Of the 27 women who became pregnant, 26 gave birth after a mean of 38.2 weeks. Of note, a normal pregnancy is about 280 days or 40 weeks, though babies are considered full term after 37 weeks. One planned pregnancy resulted in a miscarriage at 10 weeks.
While 16 pregnancies were unplanned and the unborn babies were inadvertently exposed to fingolimod, all of the fetuses developed normally with no deaths. All planned pregnancies save one also resulted in healthy, live fetuses.
After delivery, 21 women resumed fingolimod while six switched to other treatments. The women resumed treatment after a mean duration of 132 days, or about 4.5 months.

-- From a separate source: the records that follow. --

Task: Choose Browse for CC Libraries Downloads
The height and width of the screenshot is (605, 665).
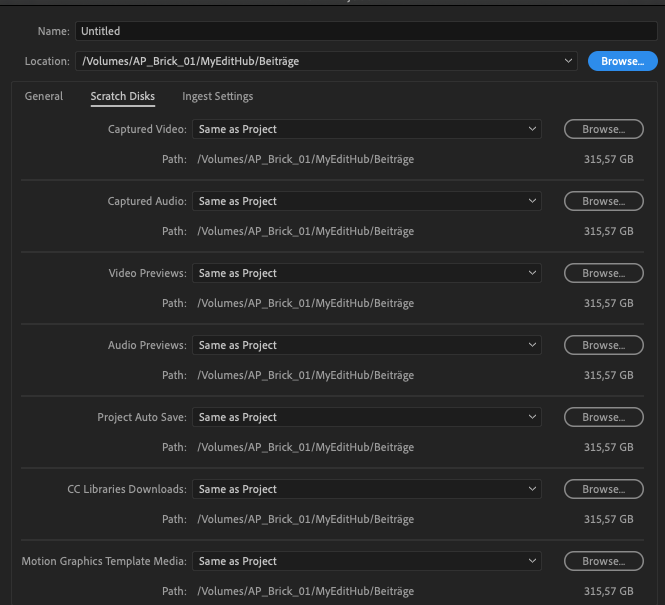Action: 603,489
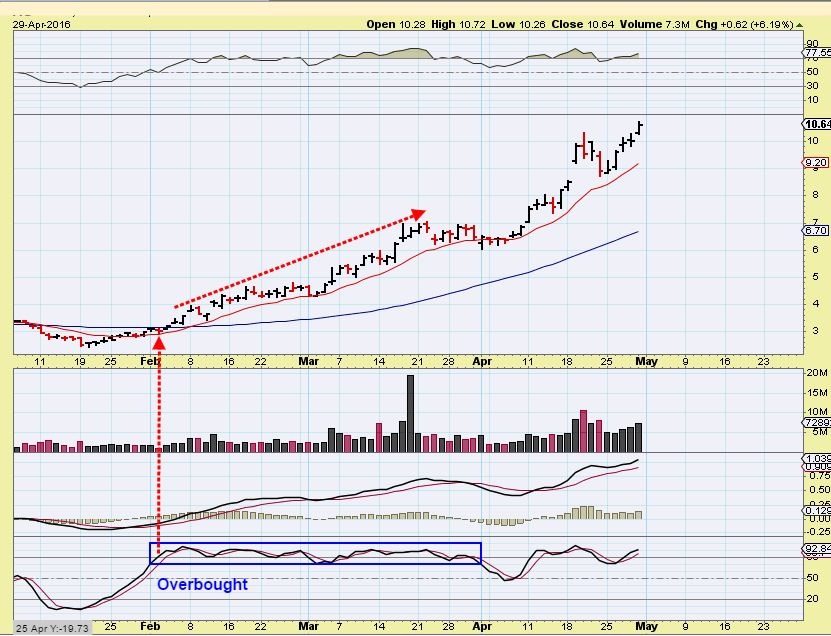Viewport: 831px width, 636px height.
Task: Click the 92.84 stochastic value label
Action: tap(816, 549)

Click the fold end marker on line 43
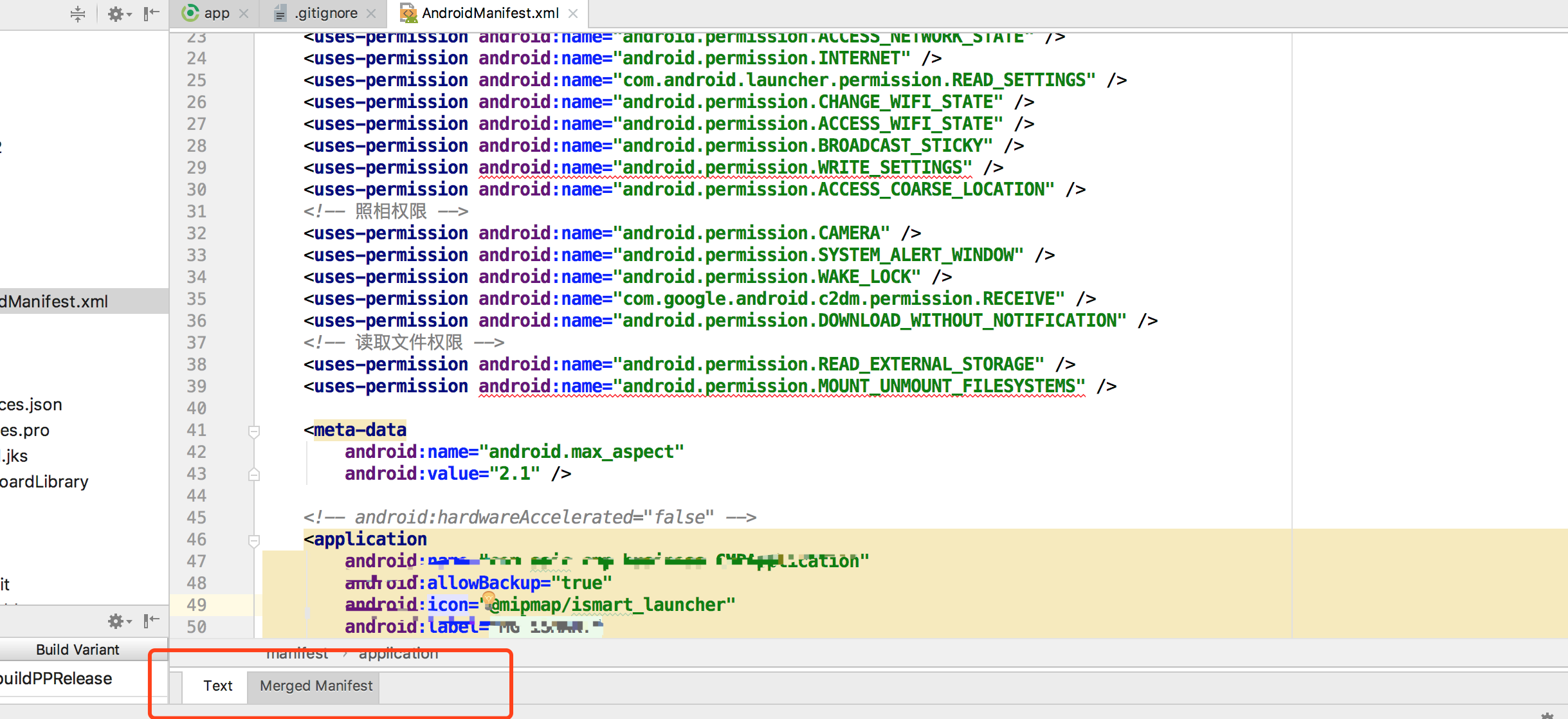[254, 475]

Factors like age, body mass index, disease duration, disability scores, ARR before fingolimod treatment and before pregnancy, or MRI activity did not significantly associate with relapses during pregnancy. However, women who experienced relapses during pregnancy were significantly more likely to relapse after delivery.
The researchers noted some limitations, including the small sample size and the retrospective design. Still, the study provides valuable information to guide women taking fingolimod who plan a pregnancy or become pregnant while using the drug.
“Clinicians should alert women with MS on [fingolimod] treatment who are planning to conceive about the possibility of increased disease activity after [fingolimod] discontinuation, even if adequate prolonged control of disease activity [has been] achieved with therapy,” the researchers wrote.
Furthermore, women who relapse during pregnancy should also consider resuming highly effective disease-modifying therapies soon after delivery to lower the risk of future relapses, the researchers said.